(Exercise) Count the lines in the items below that contain the word "agent", and reply with that number only.

** Start of Data records **

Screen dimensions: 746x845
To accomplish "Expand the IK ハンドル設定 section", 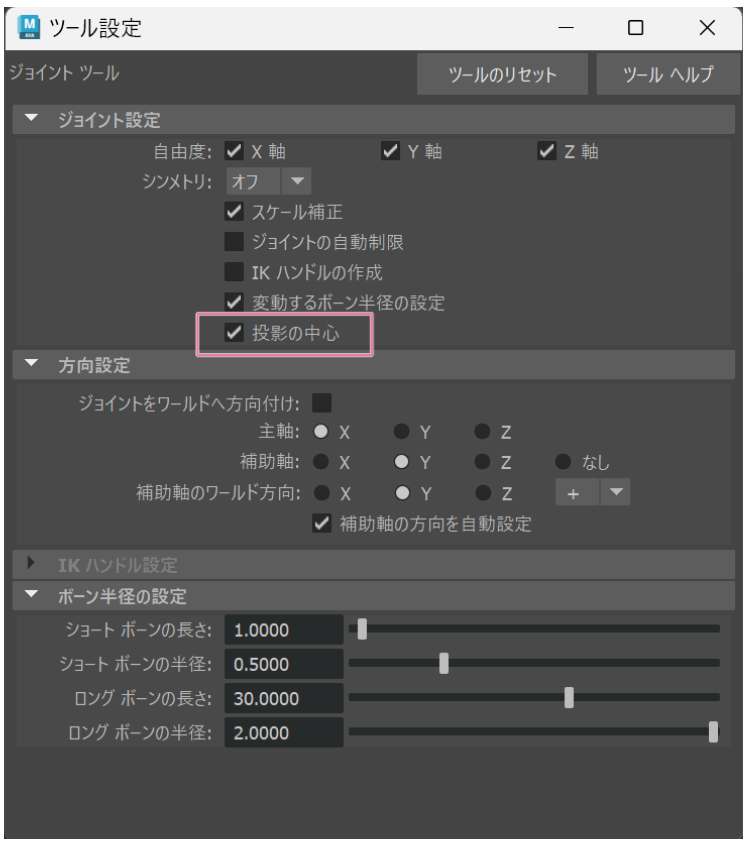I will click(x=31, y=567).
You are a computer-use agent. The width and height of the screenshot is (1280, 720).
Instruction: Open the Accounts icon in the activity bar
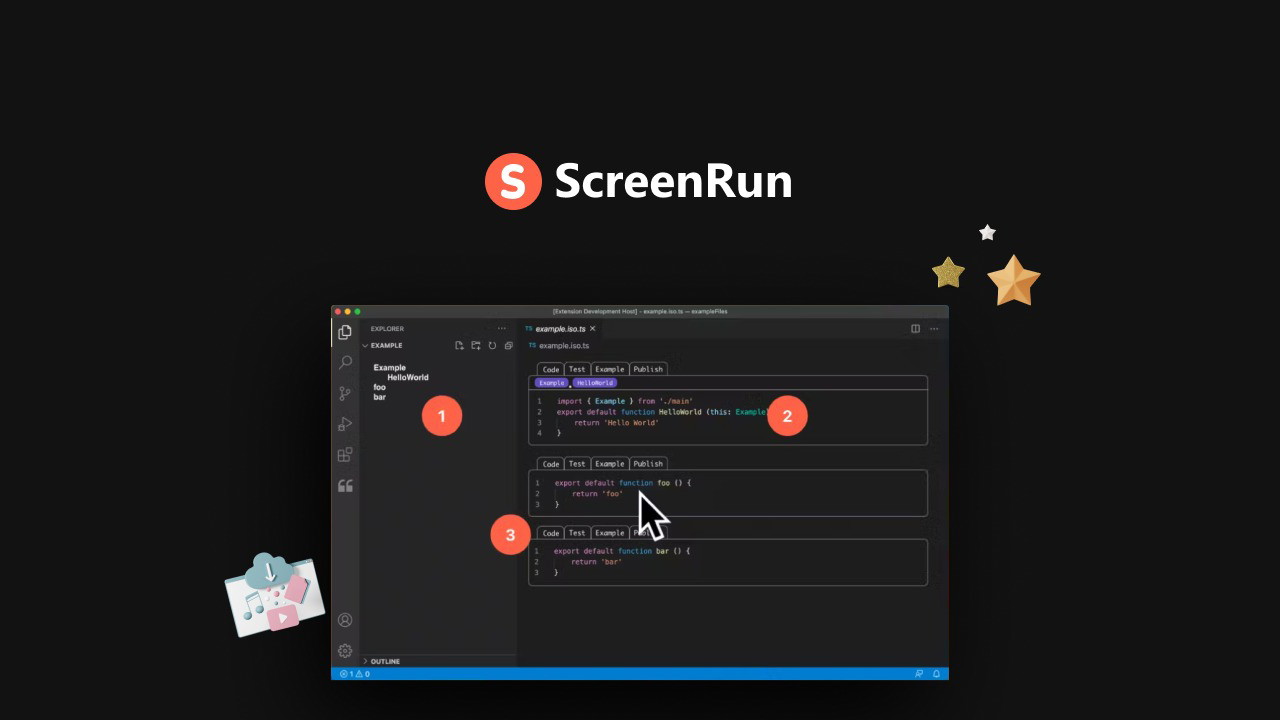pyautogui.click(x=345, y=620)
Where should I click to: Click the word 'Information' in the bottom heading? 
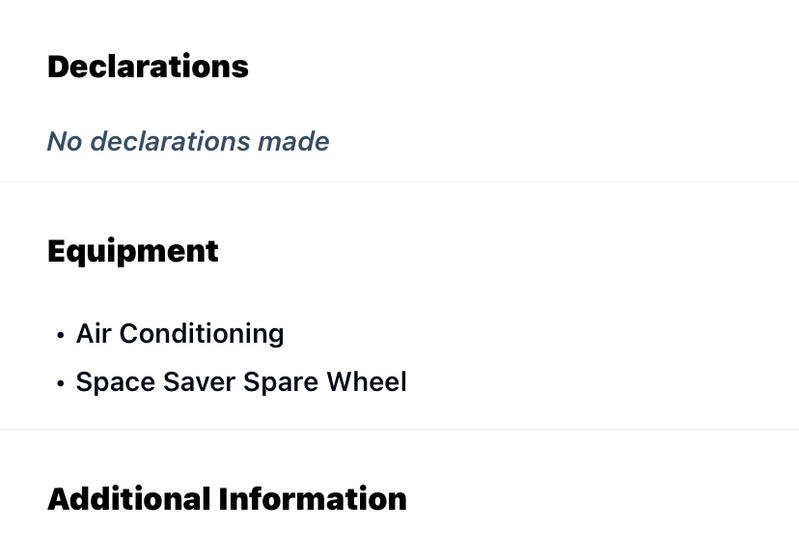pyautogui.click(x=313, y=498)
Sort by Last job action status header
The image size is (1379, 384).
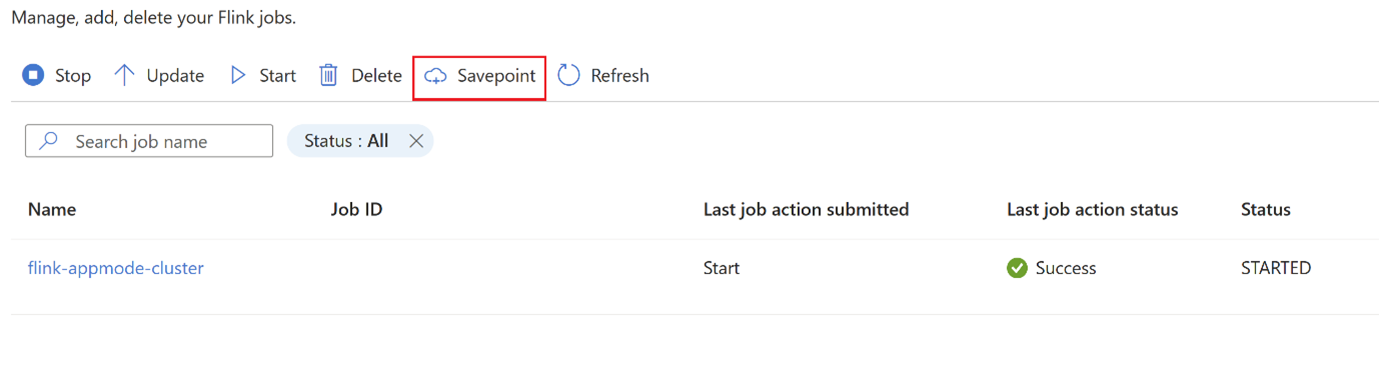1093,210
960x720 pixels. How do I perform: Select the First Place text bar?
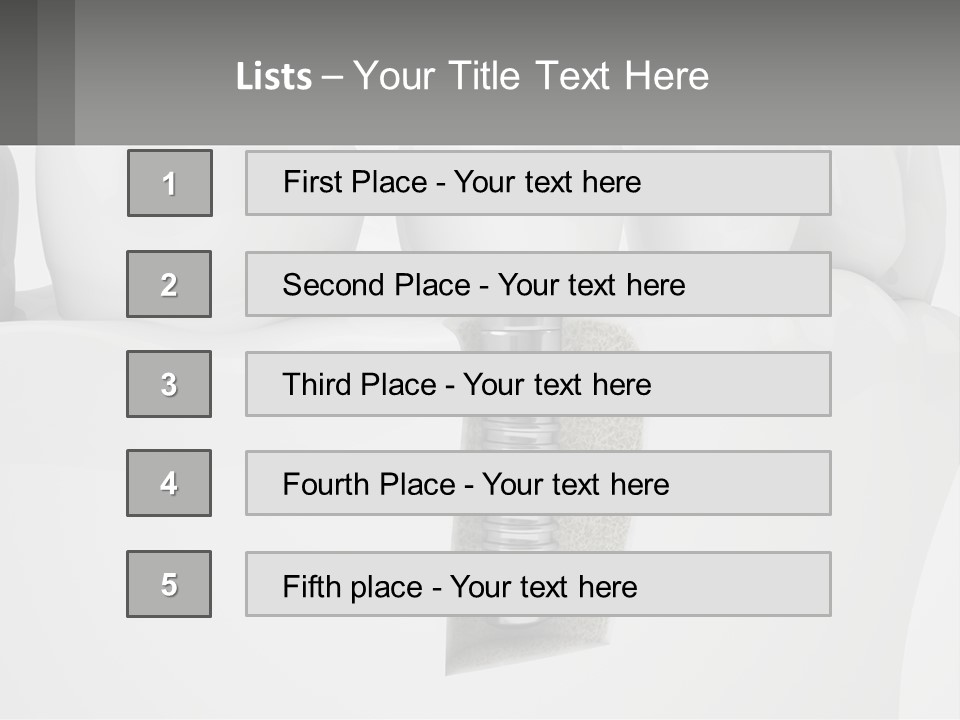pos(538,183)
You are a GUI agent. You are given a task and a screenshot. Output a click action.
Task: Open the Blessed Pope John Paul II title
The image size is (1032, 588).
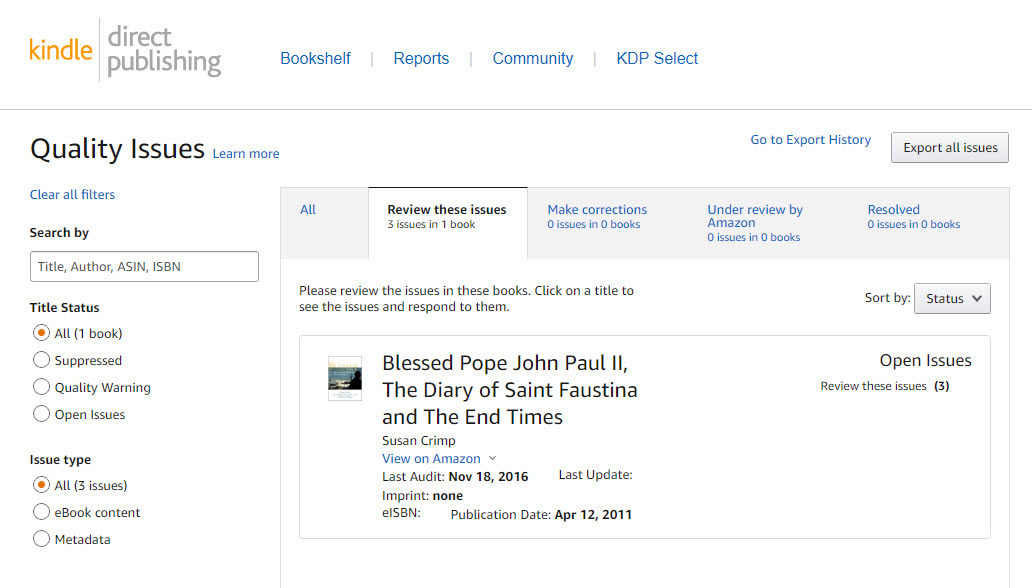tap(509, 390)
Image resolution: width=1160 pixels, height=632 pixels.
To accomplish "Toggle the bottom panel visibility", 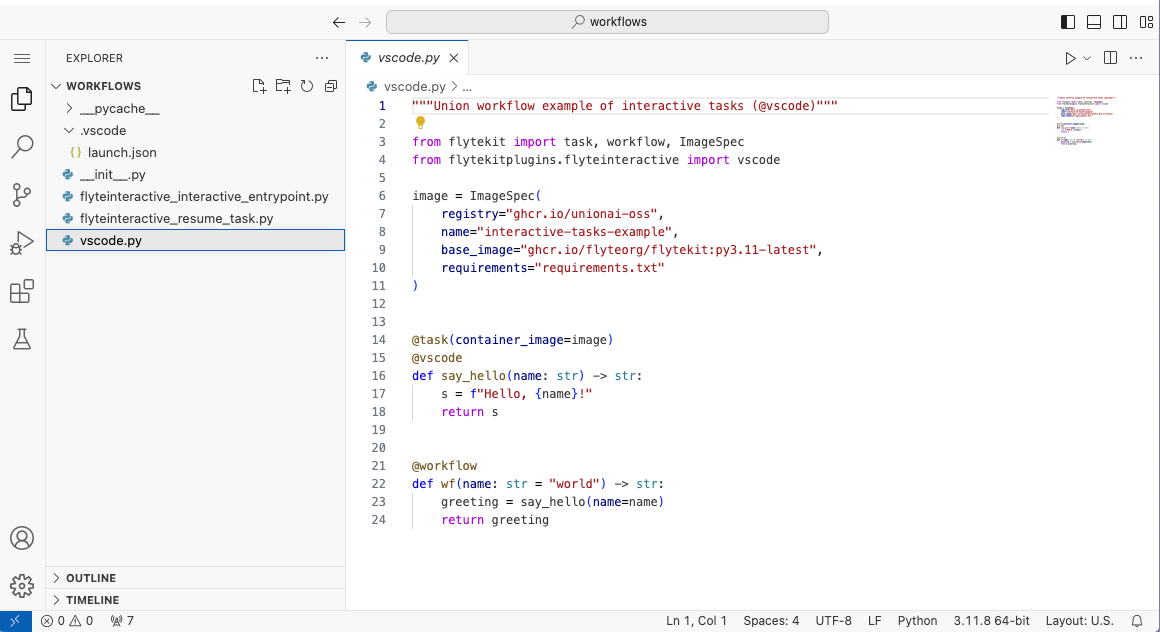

** End of Data records **

(Written reply) 2